第15話

ホタルに別れを告げ、家路につくことにした。

僕は広げた物を革袋に詰め込みなおし、川の水ですすいだおちょこや空の容器を布で拭いていた。

"はぁ…。またあの道を歩いて戻らなきゃならないのかぁ…。…めんどくさい。"

彼女は両手を身体の外側に置き背中を預けるようにしながら、うつむくように足下を見つめ足を交互にパタパタとさせている。表情はどこか虚ろげだ。
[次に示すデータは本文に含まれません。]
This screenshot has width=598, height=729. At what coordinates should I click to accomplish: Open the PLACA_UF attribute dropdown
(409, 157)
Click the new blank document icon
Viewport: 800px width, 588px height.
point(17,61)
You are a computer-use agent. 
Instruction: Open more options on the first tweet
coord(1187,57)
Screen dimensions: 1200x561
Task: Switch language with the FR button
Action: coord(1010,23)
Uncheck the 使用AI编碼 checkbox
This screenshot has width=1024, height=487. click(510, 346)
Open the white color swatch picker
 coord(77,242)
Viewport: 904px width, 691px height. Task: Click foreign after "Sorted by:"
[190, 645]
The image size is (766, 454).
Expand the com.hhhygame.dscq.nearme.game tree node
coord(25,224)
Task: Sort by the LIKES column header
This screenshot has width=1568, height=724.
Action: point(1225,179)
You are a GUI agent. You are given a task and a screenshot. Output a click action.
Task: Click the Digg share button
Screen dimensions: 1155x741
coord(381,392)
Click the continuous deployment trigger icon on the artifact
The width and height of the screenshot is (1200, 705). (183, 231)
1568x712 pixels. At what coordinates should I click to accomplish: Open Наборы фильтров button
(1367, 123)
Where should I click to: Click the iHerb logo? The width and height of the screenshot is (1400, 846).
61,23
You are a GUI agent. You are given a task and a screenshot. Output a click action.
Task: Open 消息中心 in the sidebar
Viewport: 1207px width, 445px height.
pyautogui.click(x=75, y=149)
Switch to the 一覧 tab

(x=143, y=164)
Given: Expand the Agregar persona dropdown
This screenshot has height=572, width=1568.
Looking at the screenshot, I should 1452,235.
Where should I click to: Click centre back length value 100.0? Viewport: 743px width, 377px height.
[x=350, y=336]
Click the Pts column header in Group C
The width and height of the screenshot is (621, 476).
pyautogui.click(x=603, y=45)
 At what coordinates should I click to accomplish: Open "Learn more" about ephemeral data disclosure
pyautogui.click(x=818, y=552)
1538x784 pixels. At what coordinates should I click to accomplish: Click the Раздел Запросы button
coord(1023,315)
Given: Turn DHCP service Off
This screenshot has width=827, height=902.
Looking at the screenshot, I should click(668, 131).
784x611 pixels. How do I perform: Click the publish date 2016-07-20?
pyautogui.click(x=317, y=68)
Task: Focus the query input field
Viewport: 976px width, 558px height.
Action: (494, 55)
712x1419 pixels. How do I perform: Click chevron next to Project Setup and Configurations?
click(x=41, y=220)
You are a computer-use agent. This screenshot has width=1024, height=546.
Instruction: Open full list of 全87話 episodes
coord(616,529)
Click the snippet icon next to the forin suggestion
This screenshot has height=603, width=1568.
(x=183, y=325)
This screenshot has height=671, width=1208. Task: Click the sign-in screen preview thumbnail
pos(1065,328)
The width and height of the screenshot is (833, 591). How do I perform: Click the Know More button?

飲み過ぎてしまったのだろうか、彼女がストレートな物言いをしている。それほど量は飲んでいない筈なのだが、やはり普段から飲んでいない分、十分過ぎる量だったようだ。僕も少しばかり身体が重い。

"でも、楽しかったでしょ?"

"うん‼︎ すっごい楽しかった‼︎ フフ。幸せ。"

彼女はその姿勢のままパッと顔を上げた。うって変わってニコニコとした表情を浮かべ、今度は足を揃えてパタパタとさせている。まるで子供のようにはしゃぐその姿を見て、僕も心が満たされていくのを感じた。

拭き終えた物たちを布でくるみ、革袋にしまい入れる。

"どれ、じゃあそろそろ行きますかね。"

革袋の栓を締めぬまま、開口部の両端を摘まみ上げるように軽く持ち上げ、中身が偏りで壊れそうにないかチェックしていると

"よっ、と…。"

彼女は唐突に、座っていた岩から飛ぶようにして降りて僕の背中にのしかかるようにくっついてきた。

彼女の重みが背中に伝わる。

"シオンくん…。私ね…。"

重みがゆっくりと温もりに変わっていく。

一体どうしたと言うのだろう、彼女はその言葉の続きをなかなか話してくれない。

たまり兼ねて彼女に尋ねた。

"どうしたの?"

"うーん…。"

彼女が背中で唸り声を上げている。それでもなお言葉の続きが話される事はない。

よっぽど話しにくい事なのだろうか…。

背中が急に軽くなった。

"フフ、なんでもない‼︎ なんでもないですよー。"

彼女は離れたようで、声は少し遠くから聴こえた。背中が冷たく感じる。

振り返ると、彼女は背中側で手を組み、ニコニコしながら辺りをうろついていた。

"えっ、なんだよそれー。気になるよ。"

"えへへー。内緒。"

多少軽くなった革袋を置き去りにして、彼女の方へゆっくりと歩を進める。

彼女の頬を、人差し指を握るように曲げた側面でグリグリと突く。

"何を言おうとしたんだよ?"

彼女の頬は夜風を受け冷たくなっていた。

ぷにぷにとした柔らかい感触が面白くて、つい余計にグリグリしてしまう。

"ふふー。内緒。"

頬をいじられながらも、目を閉じてニッコリと笑みを浮かべた。

あぁ、なんて幸せなのだろう。

いじっていた手を開き、彼女の頬に当てがい目をつむった。右手の熱を彼女の頬に伝えると共に、彼女の熱を掌で感じ取る。

"どうしたの?"

今度は彼女が質問をしてきた。

瞼を開けると、彼女は僕を微笑みながら見つめていた。

彼女が言ってくれないのに、僕だって決して言ってやるものか。

手を離し、彼女に笑顔を向ける。

"内緒。"

"もうー。またそうやって。"

彼女は頬を膨らませ、腰に両手を当てがうと不満を露わにした。

"さぁ、どれ、帰りましょうかね。"

革袋のある岩へと戻り、手に取ると背中に背負った。

"はーい。"

彼女がピョコピョコと足音が聞こえてきそうな足取りで僕の方へと近づいてきた。


グォォォーッ‼︎


突然、とてつもない音量の獣の咆哮が聴こえてきた。